__PROBLEMS AND TASKS__.
1) Rewrite the passage on Mumias Sugar Company from "By George Ogutu" to "Sugar Company worked.", swapping "pencils" for "crayons".
2) According to the passage on Mumias Sugar Company, how often did the temporary thousandaires appear in Ebumarachi?

__PASSAGE TO READ__.
.....
By George Ogutu
Back in the 1980s, when Kenya School Equipment Scheme used to supply pencils and exercise books and my classmate at Buduma Primary School, one Oliver ‘Twist’ Musundi spelt Kiswahili as ‘Kisweli,’ and the headteacher at the school was Simplicious Echesa and Mwalimu Pino had just joined the school, Mumias Sugar Company worked.
It worked so well that we had acres and acres of sugarcane plantations in Ebumarachi, Butula sub-county, and every 24 months we’d have temporary thousandaires, who would go on to buy bicycles, mattresses, tea kettles, sufurias, roofing sheets…some even married younger second wives.
In this working well, there were plenty of jobs too. I am not referring to the high-end, falutin jobs like those supervisors who donned green overalls, or those guys who wore cheap ties to do book keeping, or the watchmen, or those truck drivers, no. I am talking about abaremi, the cane-cutters.
.....
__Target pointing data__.
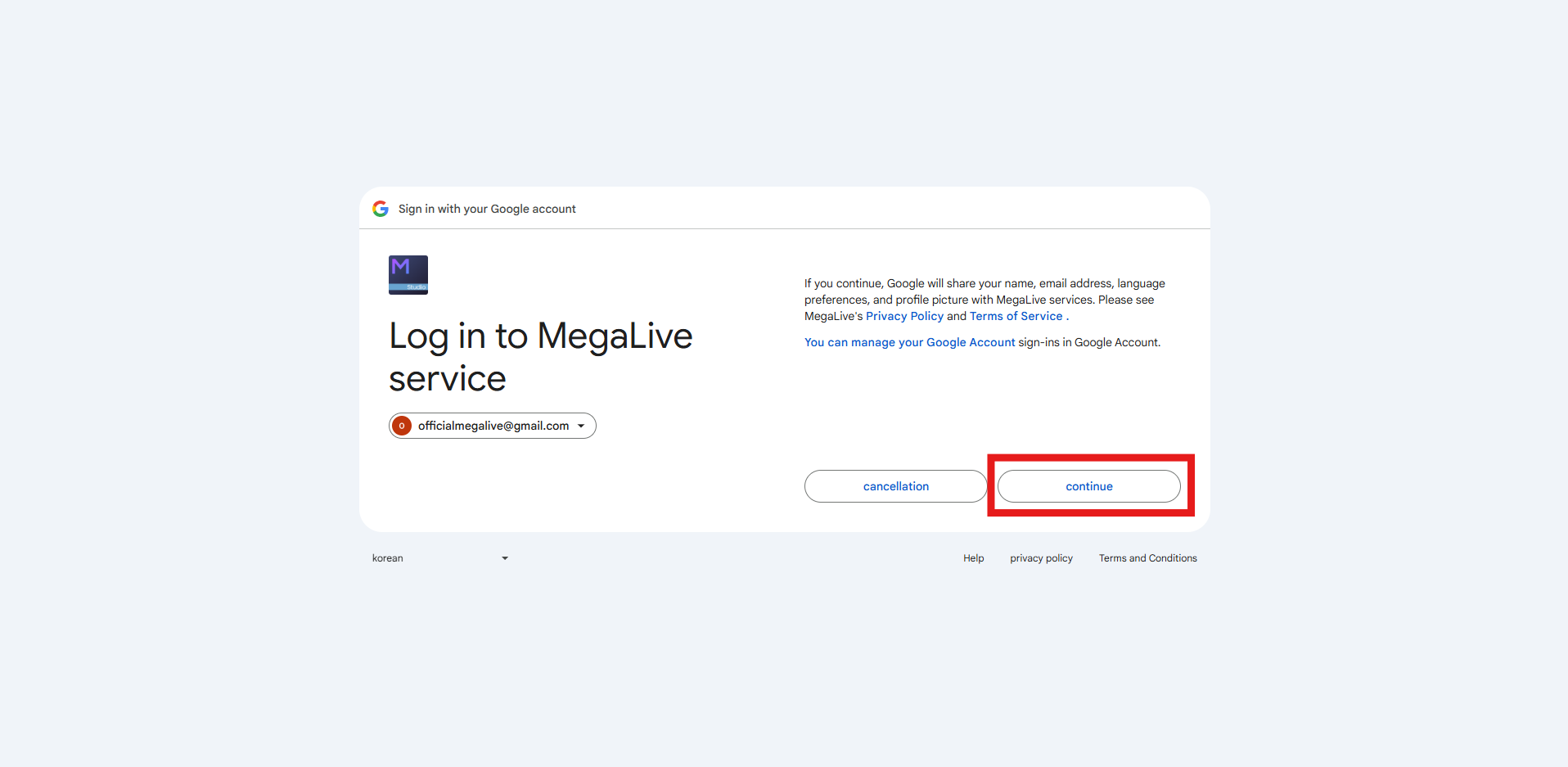Follow the manage your Google Account link
This screenshot has width=1568, height=767.
[x=909, y=342]
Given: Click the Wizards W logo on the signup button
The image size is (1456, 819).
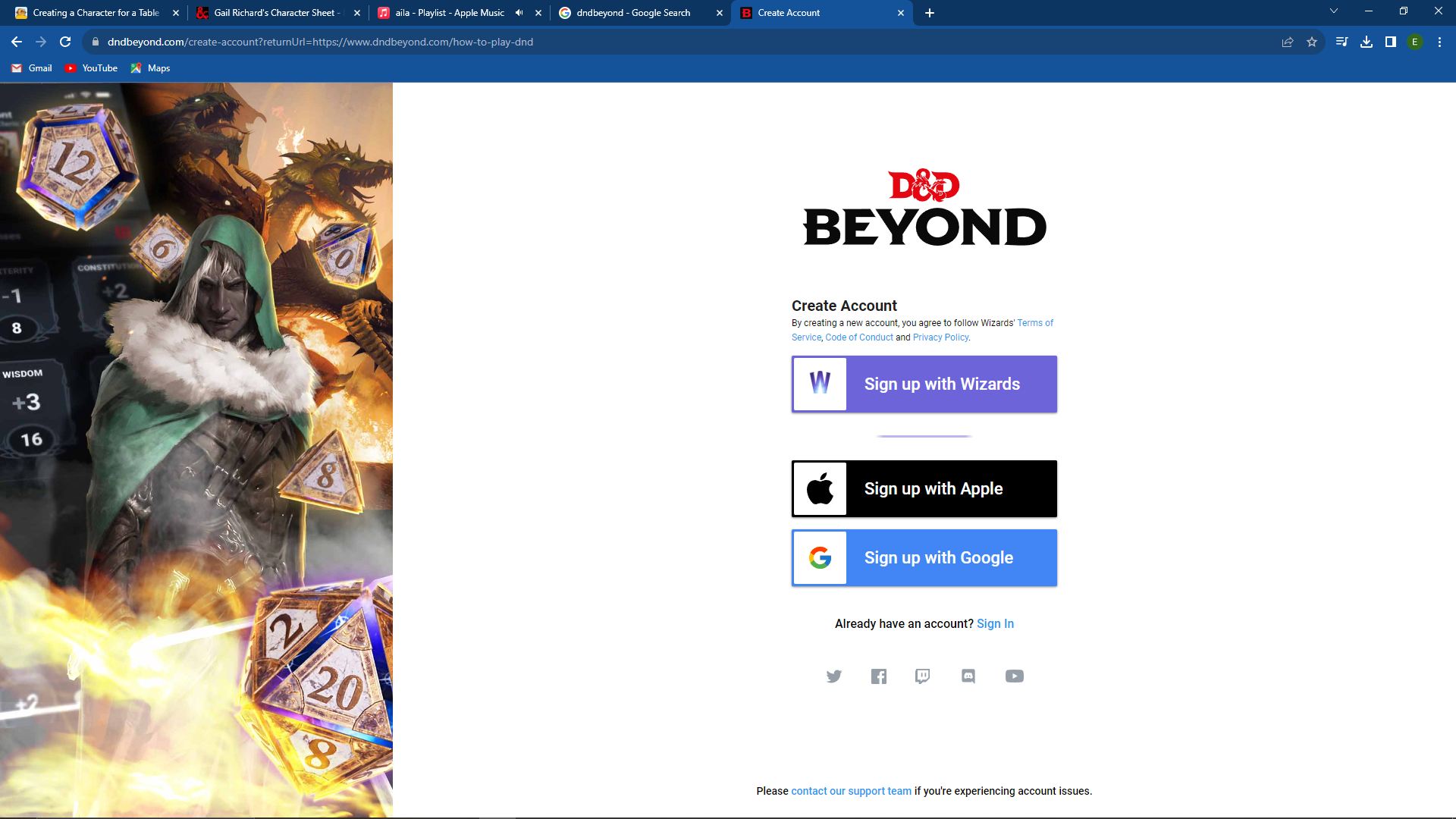Looking at the screenshot, I should pyautogui.click(x=820, y=384).
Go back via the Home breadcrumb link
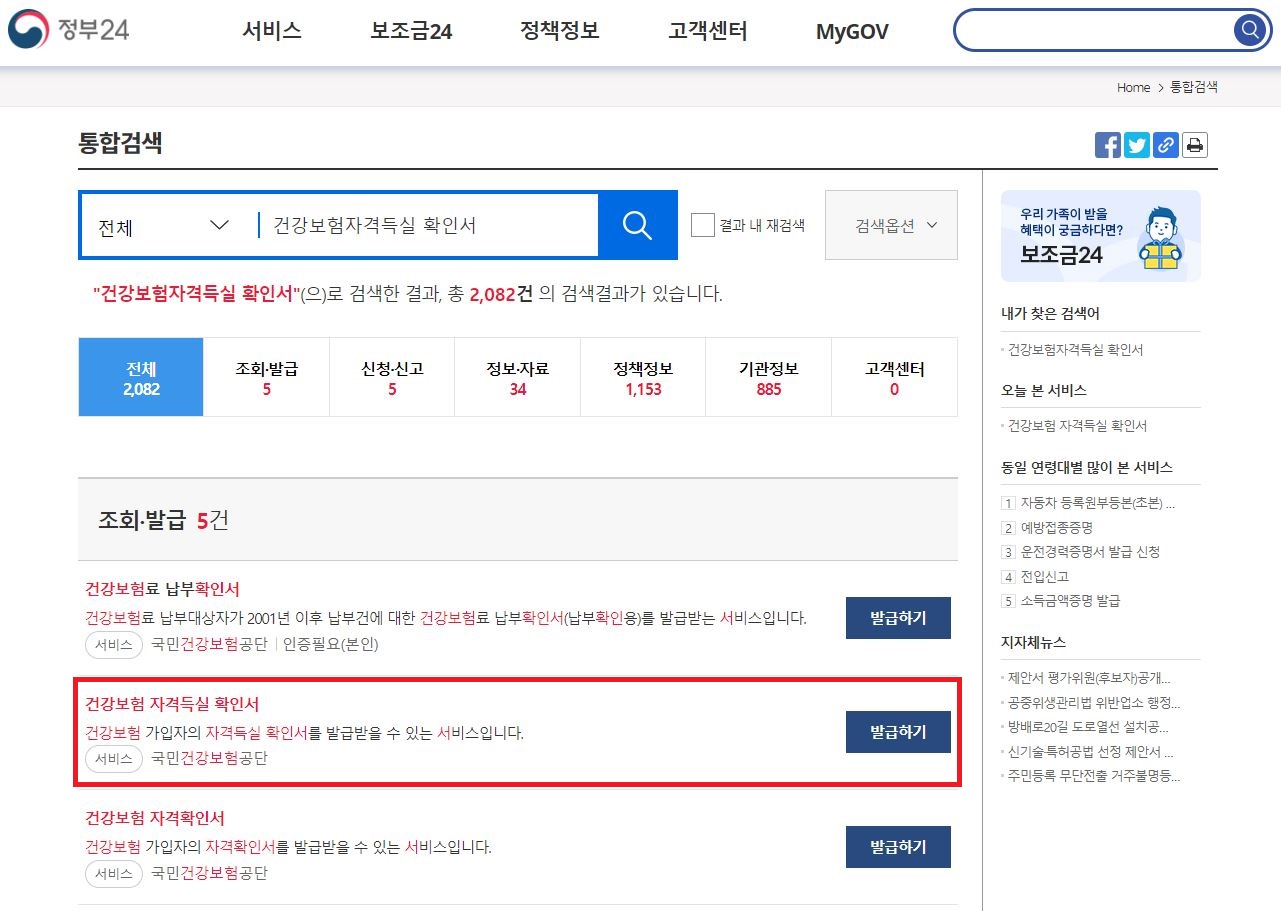 [x=1132, y=87]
.....
__RESULTS FOR EACH TASK__.
1)
By George Ogutu
Back in the 1980s, when Kenya School Equipment Scheme used to supply crayons and exercise books and my classmate at Buduma Primary School, one Oliver ‘Twist’ Musundi spelt Kiswahili as ‘Kisweli,’ and the headteacher at the school was Simplicious Echesa and Mwalimu Pino had just joined the school, Mumias Sugar Company worked.

2) Every 24 months.